ECONOMIC ZONE - Badan Pusat Statistik BPS mencatat inflasi Indonesia Juni 2026 mencapai 0,44% secara bulanan (month to month/MtM), naik dari posisi Mei 2026 yang sebesar 0,28%.
Inflasi terjadi karena seluruh kelompok pengeluaran mengalami kenaikan harga. Kenaikan tertinggi ada di kelompok perawatan pribadi dan jasa lainnya 10,10 persen.
Disusul kelompok makanan, minuman dan tembakau 4,67 persen, transportasi 4,57 persen, penyediaan makanan dan minuman/restoran 2,36 persen, serta kesehatan 1,84 persen.
Kelompok lainnya juga naik, mulai dari perlengkapan rumah tangga 1,44 persen, rekreasi 1,40 persen, informasi dan jasa keuangan 1,26 persen, pendidikan 1,27 persen, perumahan 1,04 persen, hingga pakaian 1,00 persen.
Secara wilayah, inflasi y-on-y tertinggi di tingkat provinsi terjadi di Provinsi Papua Pegunungan sebesar 7,84 persen dengan IHK 122,43. Terendah di Provinsi Sulawesi Barat sebesar 2,29 persen dengan IHK 111,54.
Untuk kabupaten/kota, tertinggi di Kabupaten Jayawijaya 7,84 persen dengan IHK 122,43. Terendah di Kabupaten Majene 1,70 persen dengan IHK 111,48.

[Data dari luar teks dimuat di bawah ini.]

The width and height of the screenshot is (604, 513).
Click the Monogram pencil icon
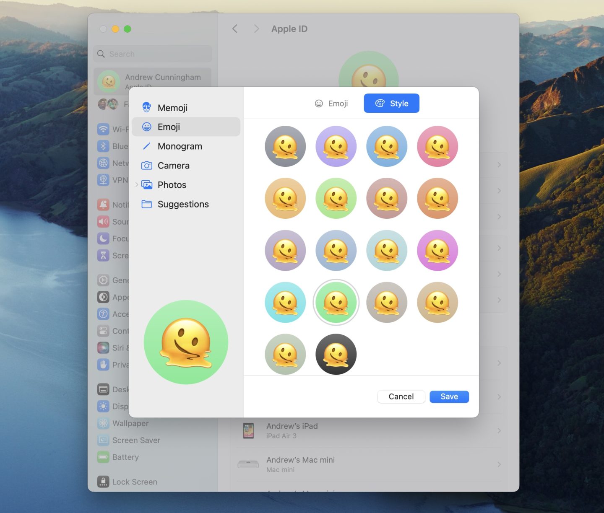pos(146,146)
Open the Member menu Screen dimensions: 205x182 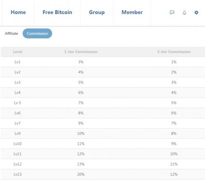point(132,12)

Secara bulanan, inflasi month-to-month m-to-m Juni 2026 tercatat 0,44 persen. Sedangkan inflasi year to date y-to-d sebesar 1,79 persen.
Inflasi komponen inti y-on-y Juni 2026 tercatat 2,76 persen. Secara m-to-m inflasi inti 0,23 persen dan y-to-d 1,61 persen.